Читаем Распечатки прослушек интимных переговоров и перлюстрации личной переписки. Том 1 полностью

Перед самой смертью (как – опять же – только вот теперь – с девятилетней рассрочкой – рассказала Елене Анастасия Савельевна), Глафира чуть поднялась на постели и, видя, что Анастасия Савельевна рядом с ней сидит, Глафира, смотря на нее – но как бы и куда-то сквозь нее – отчетливым, светлым, радостным голосом, сказала:

– Мальчики поют!

Через минуту ее не стало.

Елена резко оглянулась с подоконника на Крутакова – не подсмотрел ли он всех ее мыслей: солнце, вторгавшееся в распахнутое ею окно, торило себе кривой неф в левой части комнаты – с золотым теснением воздуха из кружащихся взбитых пылинок, и до истомы красиво играло с угловатыми, темными, чайными, паркетными тенями книжных гор на полу, подергивая сами книги интересной золотой теплой поволокой – аж до самой двери в прихожую, – вырисовав, темно-сине-коричневым, даже ее собственный силуэт, захватывая по дороге, рядом с Еленой, справа, лишь краешек письменного стола и звенящее светом кольцо на колпачке перьевой ручки, которой обычно Крутаков творил – кажется из франтовства; угол жаркого солнечного столпа, решительно перестраивавшего всю комнату, до потолка, в вертикальной плоскости был скошен – так, что, казалось – не комната это уже – а ассиметричная чердачная мансарда, и искалось солнечных прорех в крыше; прорех, впрочем, никаких не было; правое окно отбрасывало более скромный солнечный коврик на паркет по параллельному краю комнаты (выхваченный ярким светом ромб дерюжки на стене казался этого же коврика загнувшимся на стенку краешком), а Крутаков восседал в обычной своей книжной позе на диване – казалось, в глубине чердака, вдали – в каком-то фиолетовом чердачном рассеянии, – и даже странно отсюда, из столпа света, казалось: как же Крутаков в такой темени там читает.
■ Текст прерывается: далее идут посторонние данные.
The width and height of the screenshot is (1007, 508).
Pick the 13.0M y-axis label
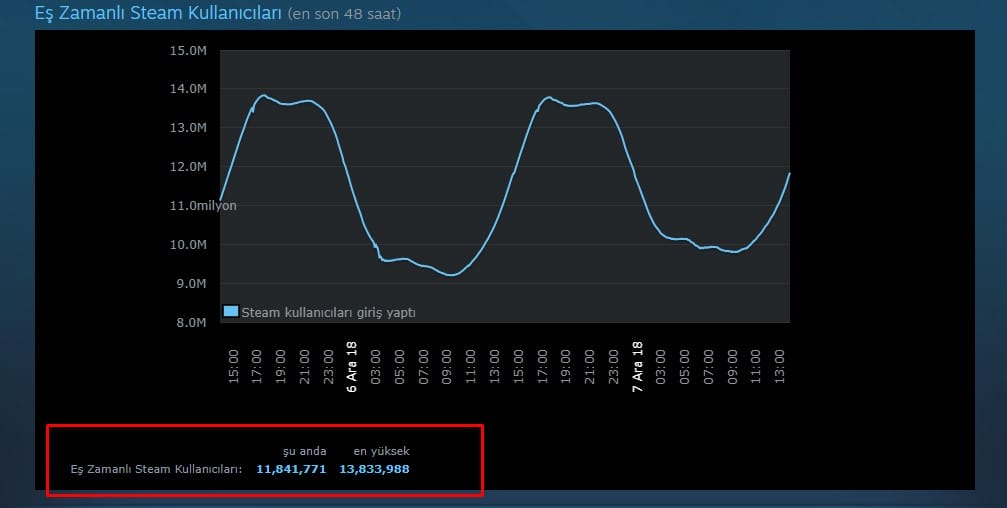point(187,128)
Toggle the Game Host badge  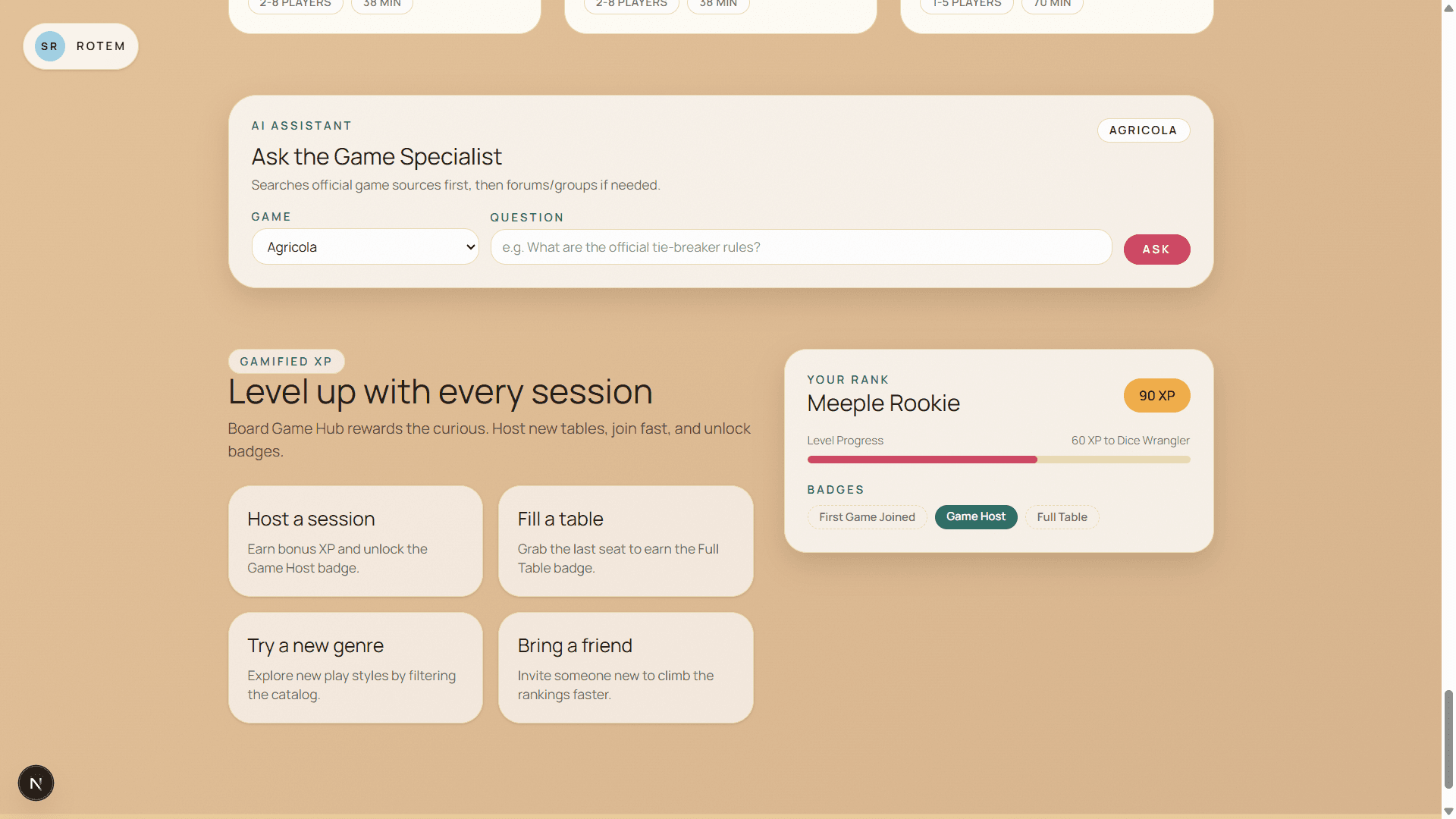pyautogui.click(x=975, y=516)
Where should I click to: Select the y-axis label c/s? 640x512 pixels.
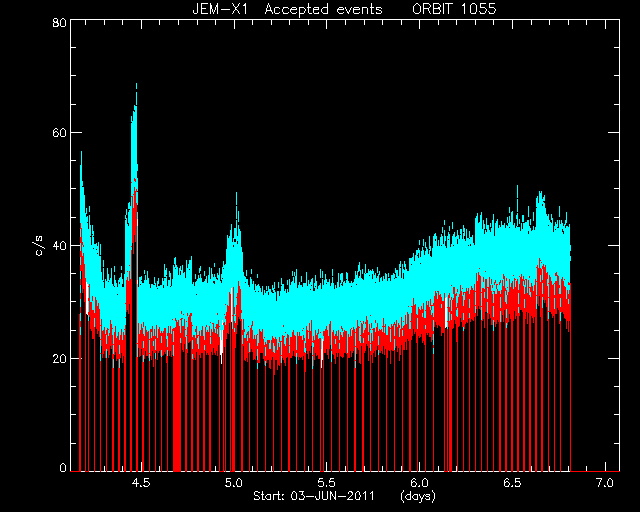coord(39,245)
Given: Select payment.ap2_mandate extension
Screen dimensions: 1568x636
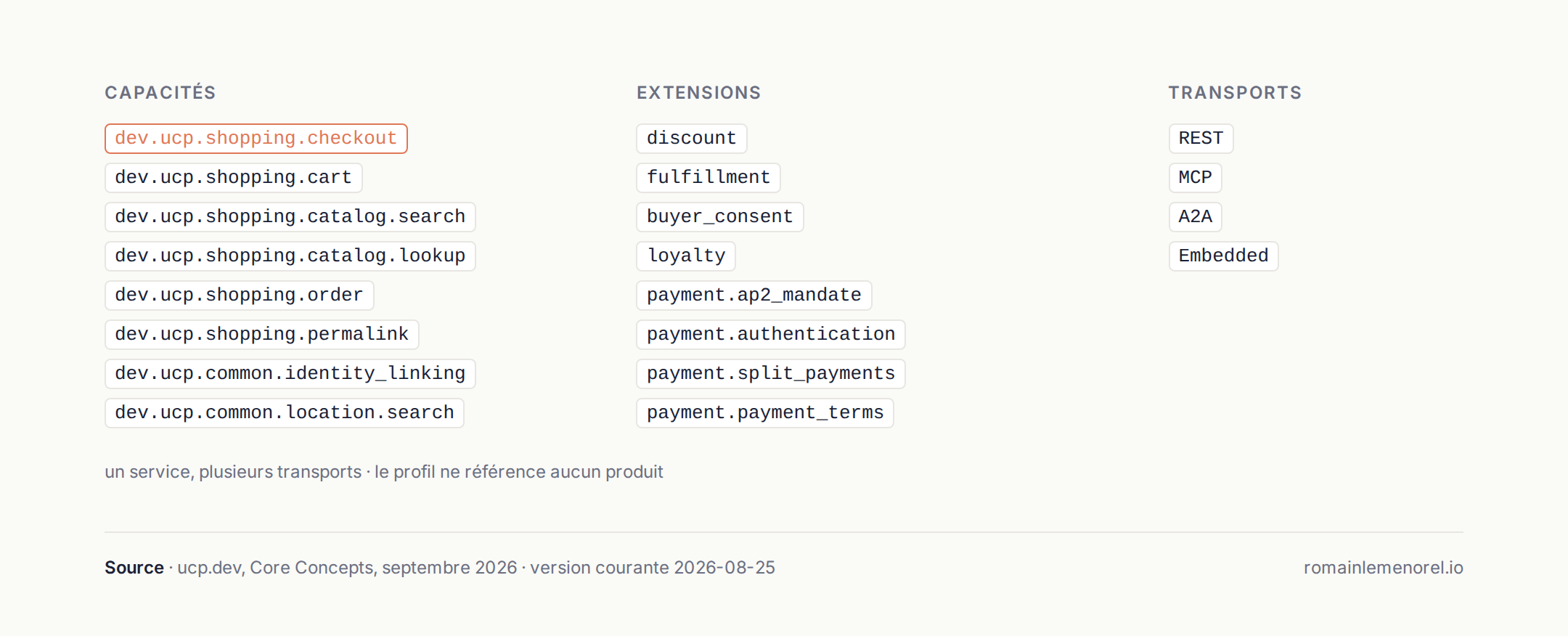Looking at the screenshot, I should (754, 295).
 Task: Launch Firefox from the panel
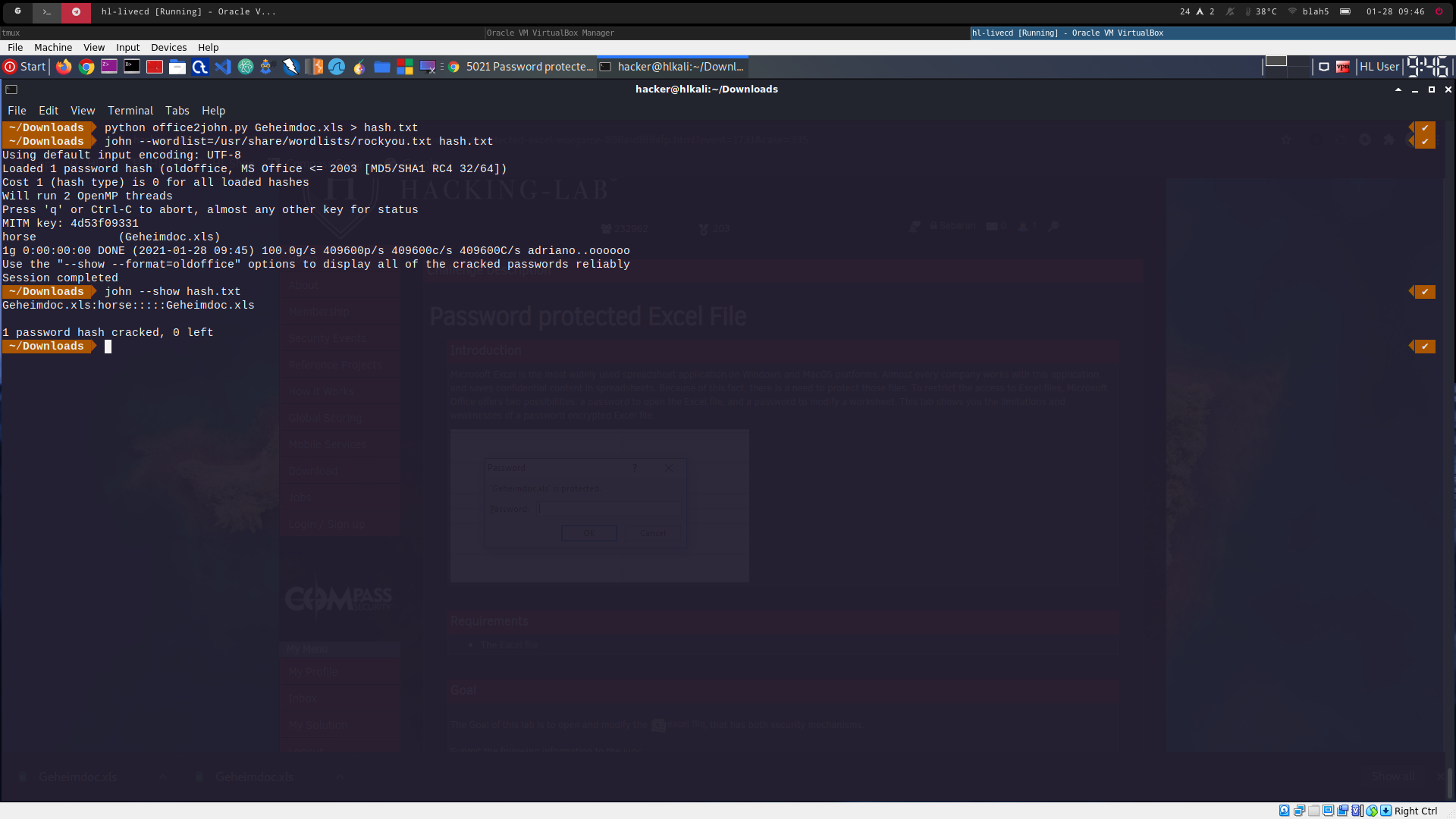click(x=64, y=67)
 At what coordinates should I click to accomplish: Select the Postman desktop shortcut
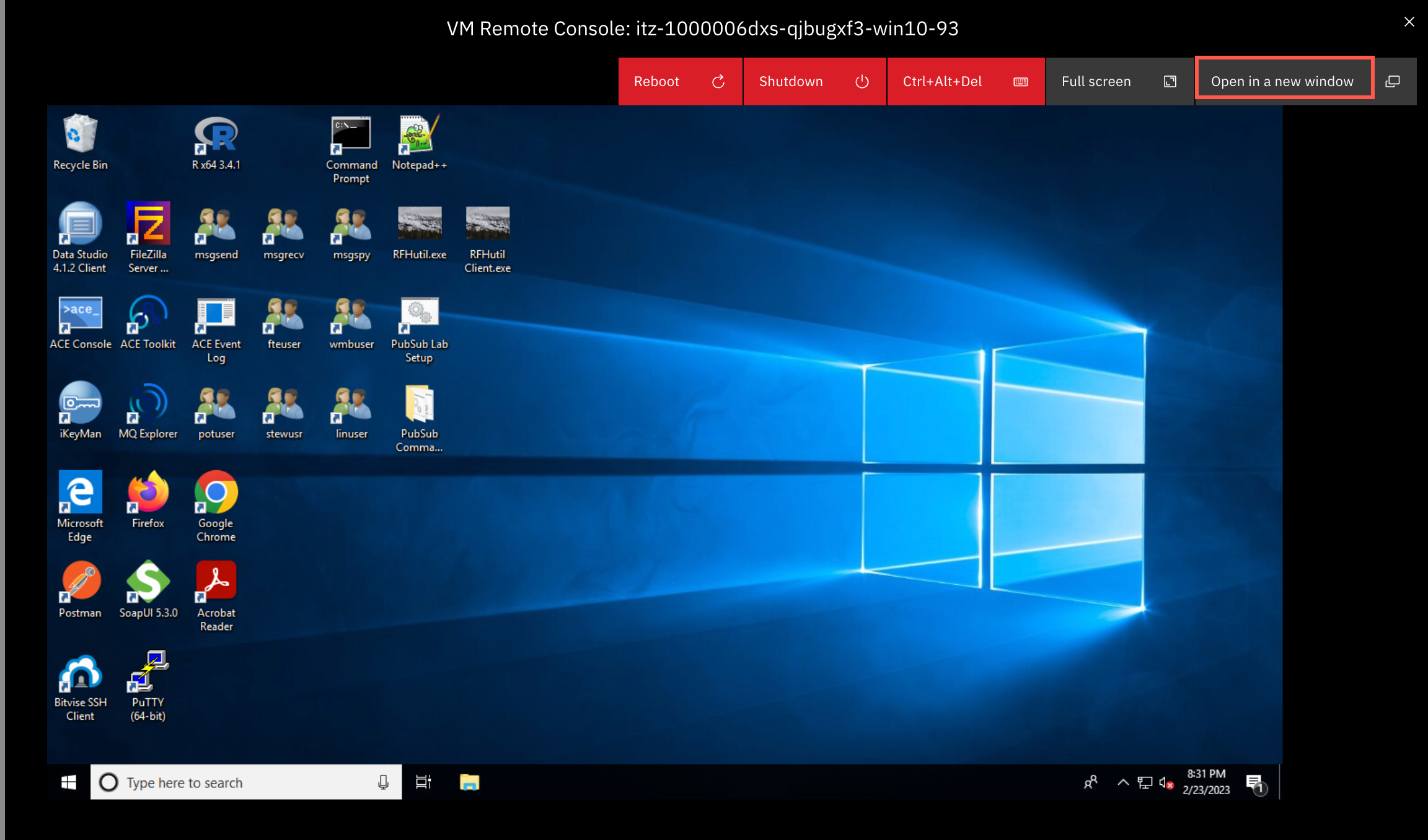81,590
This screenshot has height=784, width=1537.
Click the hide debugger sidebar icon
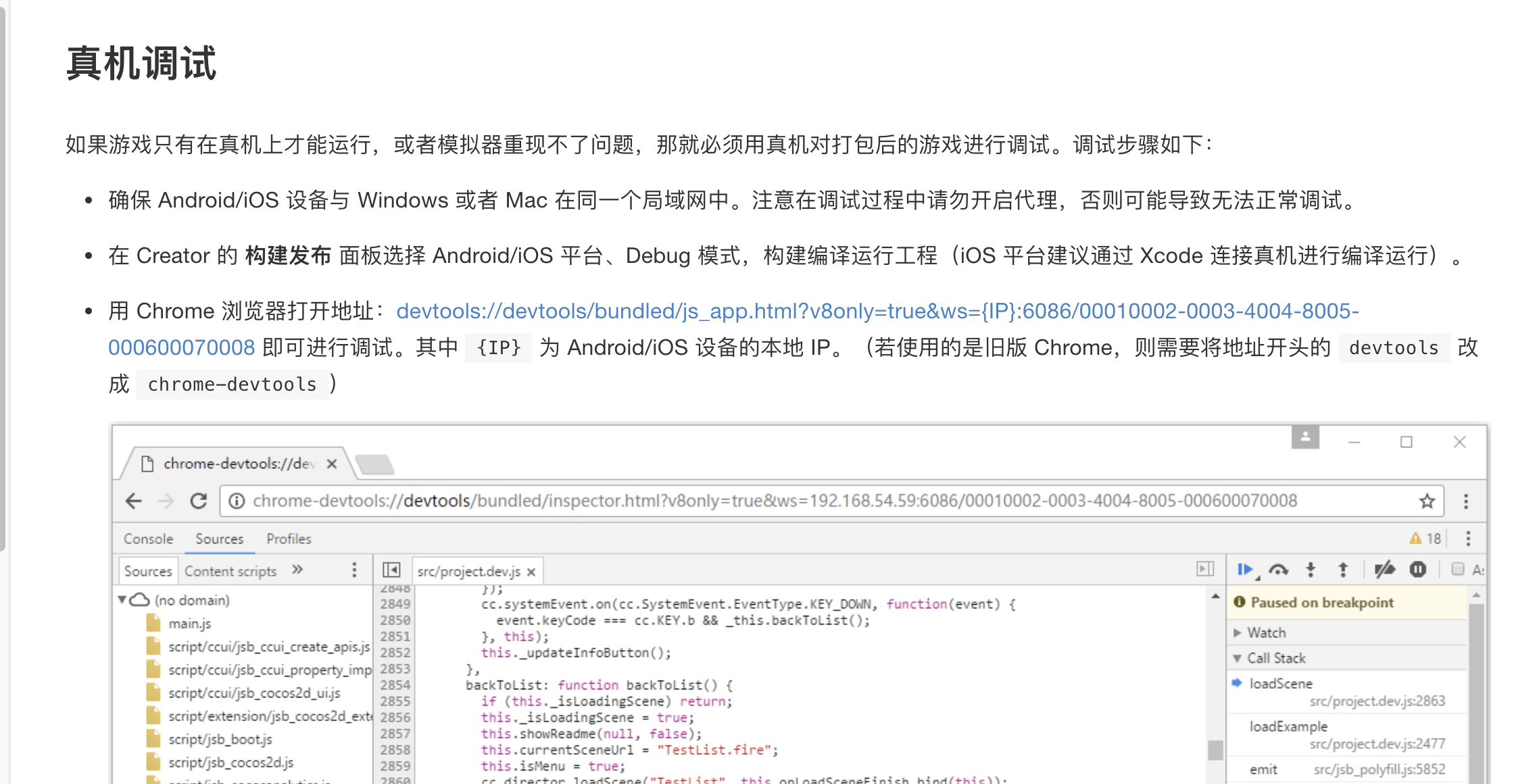click(1205, 569)

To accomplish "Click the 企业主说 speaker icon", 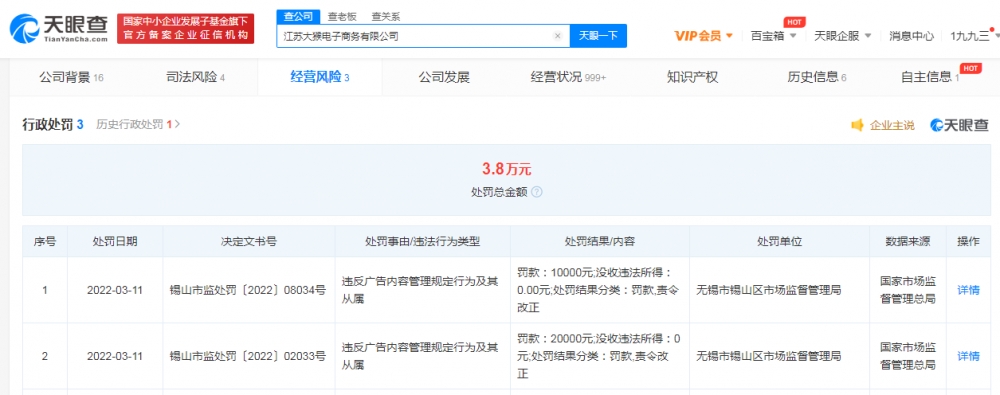I will pos(857,125).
Вспомнив еще раз Глафиру, Елена подумала: «Какие же слова можно сказать несмышленому четырех, пяти, шестилетнему, семилетнему ребенку, когда знаешь, что скоро умрешь, что жизни тебе отпущено еще совсем немного? Как сделать так, чтобы ребенок навсегда запомнил твою душу? Ведь Глафира не писала ни книг, ни музыки. Что же за секрет был в ней?! Каков же ее язык «мертвых» – такой живой, на котором она так громко со мною теперь все время говорит?! Что же за тайна?! Чем Глафира могла навсегда гарантировать себе бессмертие в моей памяти? Вот этим вот ажуром кружев из теста для вареников, вырезаемым фужером – которые Глафира позволяла мне, встав на табуретку, вместе с собой делать на светлом деревянном столе у нее в кухне – этим волшебством – когда из легчайших кружев, поднимаемых мною и со смехом рассматриваемых на свет – Глафира, мучной скалкой, снова и снова раскатывала щедрую гладь – и снова и снова можно было вырезать – казалось, до бесконечности – фужером новые кружки?»

Музыка, за последним виражом, вернулась восвояси – и Глафира вновь, отметая суеверную веру в смерть на свете, сжимала в артритных кривеньких пальчиках сеточку с молоком – переходя дорогу, с акварельной размазней снега – к своему дому.